I talked about this in ‘The natures of war‘ (also under the DOWNLOADS tab) and – following in the footsteps of that essay – I sketched a brief history of the objects soldiers carried in to the killing fields: from the Somme in 1916 through Arnhem in 1944 to Helmand in Afghanistan in 2014 [shown below].  My source for these images was photographer Thom Atkinson‘s portfolio of Soldiers’ Inventories.

KIT Helmand 2014

But I was more interested now in the objects that carried the soldiers, so to speak, which is why I turned to Anatomy of a soldier.  

In order to throw the novel into even sharper relief, I outlined some of the other ways in which IED blasts in Afghanistan have been narrated.  These ranged from the US Army’s own schematics [the image below is taken from a presentation by Captain Frederick Gaghan here]  to Brian Castner’s truly brilliant non-fiction All the ways we kill and die, in which he describes his investigation into the death of his friend Matt Schwartz from an IED blast in Helmand in January 2012. (This book has taught me more about the war in Afghanistan than anything – I mean anything – I’ve ever read).

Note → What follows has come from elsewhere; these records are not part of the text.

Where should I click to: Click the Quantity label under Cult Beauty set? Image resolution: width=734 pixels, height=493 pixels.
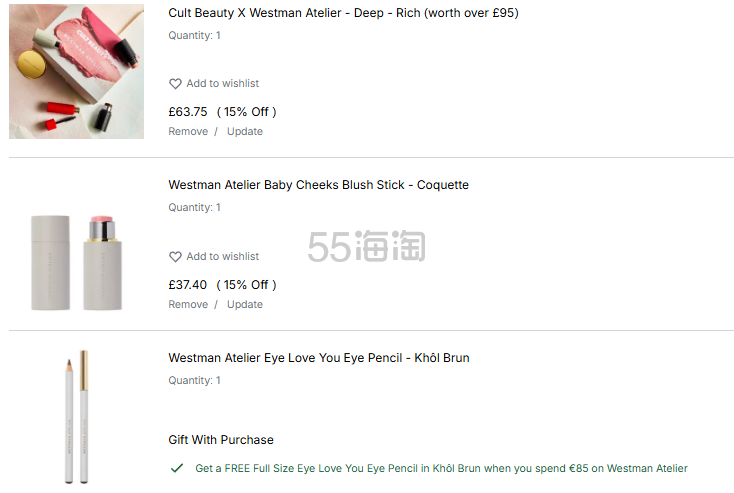coord(194,36)
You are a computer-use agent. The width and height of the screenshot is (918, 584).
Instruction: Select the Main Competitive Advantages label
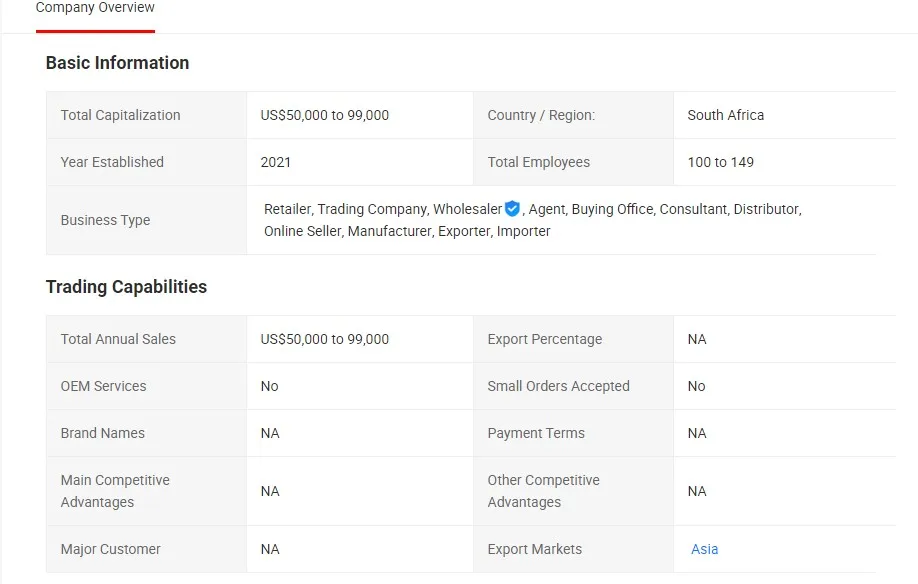coord(115,491)
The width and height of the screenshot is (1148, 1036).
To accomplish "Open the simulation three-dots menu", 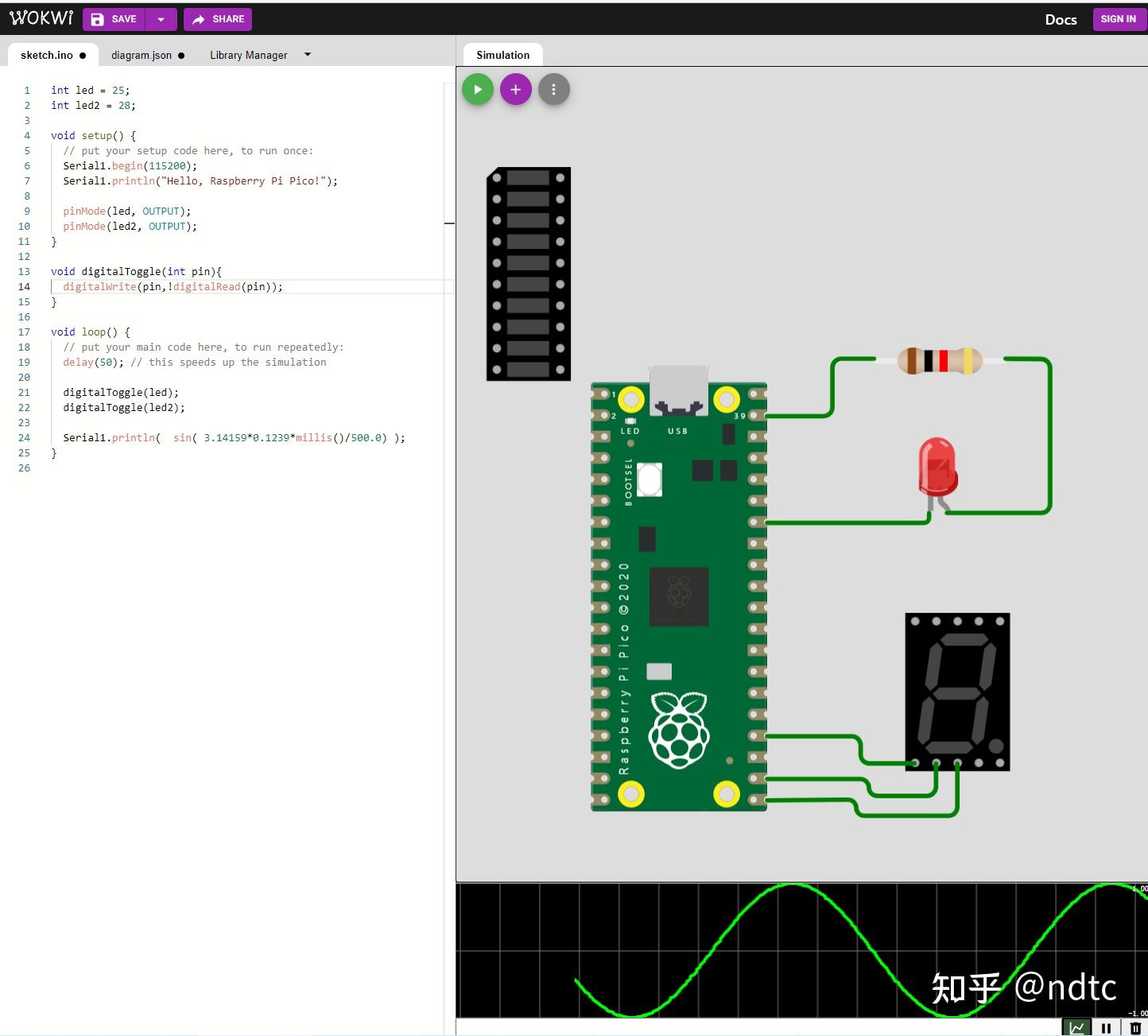I will (554, 90).
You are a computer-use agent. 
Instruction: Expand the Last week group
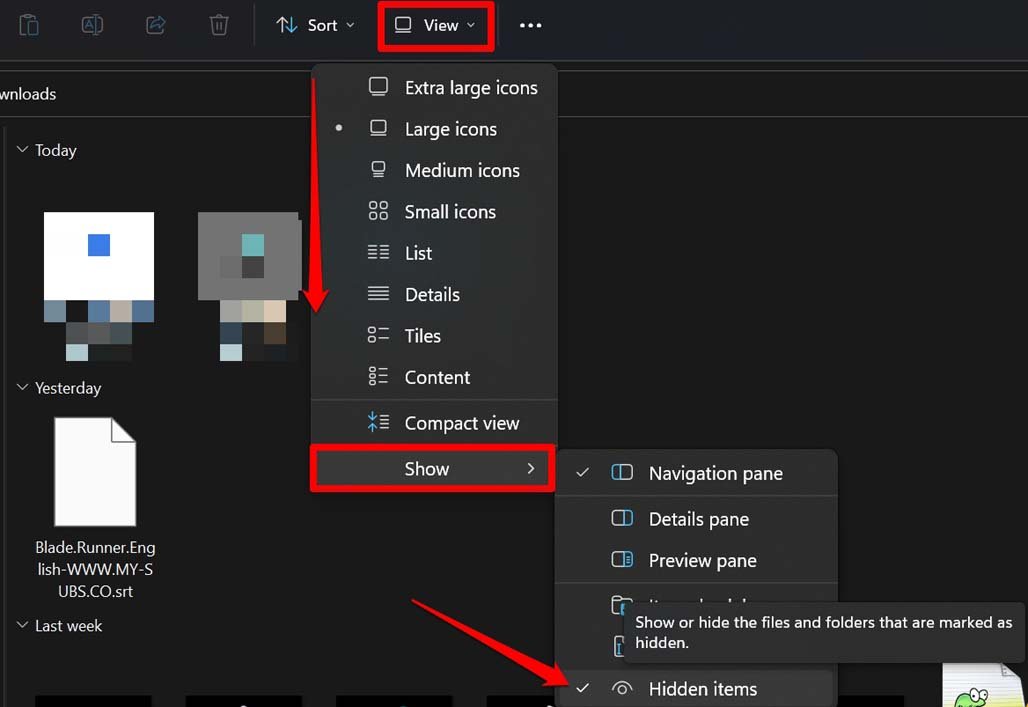click(22, 625)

GAGHAN Attacking the IED Network jpegs

All of this prepared the ground for Parker’s novel which tells the story of a young British officer in Helmand, Tom Barnes, who loses his legs to an IED blast – told in 45 short chapters by the different objects involved.  Not all of the chapters are wholly successful, but many of them are utterly compelling and immensely affecting.  The overall effect is to emphasize at once the corporeality of war – ‘virtually every object-fragment that is proximate to Barnes is impregnated with his body: its feel – its very fleshiness – its sweat, its smell, its touch’ – and the object-ness of military violence.

GREGORY The body as object-space

I juxtaposed the novel to Parker’s own story – he too lost his legs to an IED in Afghanistan in July 2009.  Yet he constantly emphasises that he never wanted the novel to be about him.

Harry Parker reading from Anatomy of a Soldier, IWM, LOndon

Still, the body is central to all this – Parker’s body and Barnes’s body – and so finally I drew on Roberto Esposito‘s Persons and Things to draw the wider lesson and, in particular, to nail the treacherous lie of ‘bodiless war’:

GREGORY The things that carry them

GREGORY Bodiless war

Flying lessons

Reach from the Sky PERFORMANCE WORK

To complement the comparison implicit in my last post – between ‘manned’ and ‘unmanned’ military violence – I’ve added a presentation to those available under the DOWNLOADS tab.  I prepared it last month for an event at the Peter Wall Institute for Advanced Studies, where I performed it with my good friend Toph Marshall.  It’s part of my performance-work on bombing, and stages two cross-cutting monologues between a veteran from RAF Bomber Command who flew missions over France and Germany in the Second World War and a pilot at Creech Air Force Base in Nevada operating a Predator over Afghanistan.  As the title implies, it dramatises many of the themes I discuss in more analytical terms in my Tanner Lectures, ‘Reach from the Sky’.

For the performance, each speech was complemented by back-projected images.  Virtually all of the words were taken from ‘found texts’ – memoirs, diaries, letters and interviews – and the only consciously fictional lines were lifted from Andrew Niccol‘s Good Kill (and I’m sure that they originated in an interview with a real pilot).

It’s imperfect in all sorts of ways, and it is still very much a work in progress, but I’m posting it because it might be helpful for anyone teaching about aerial violence and its history.  If it is – or even (especially) if it is isn’t – I hope you’ll let me know.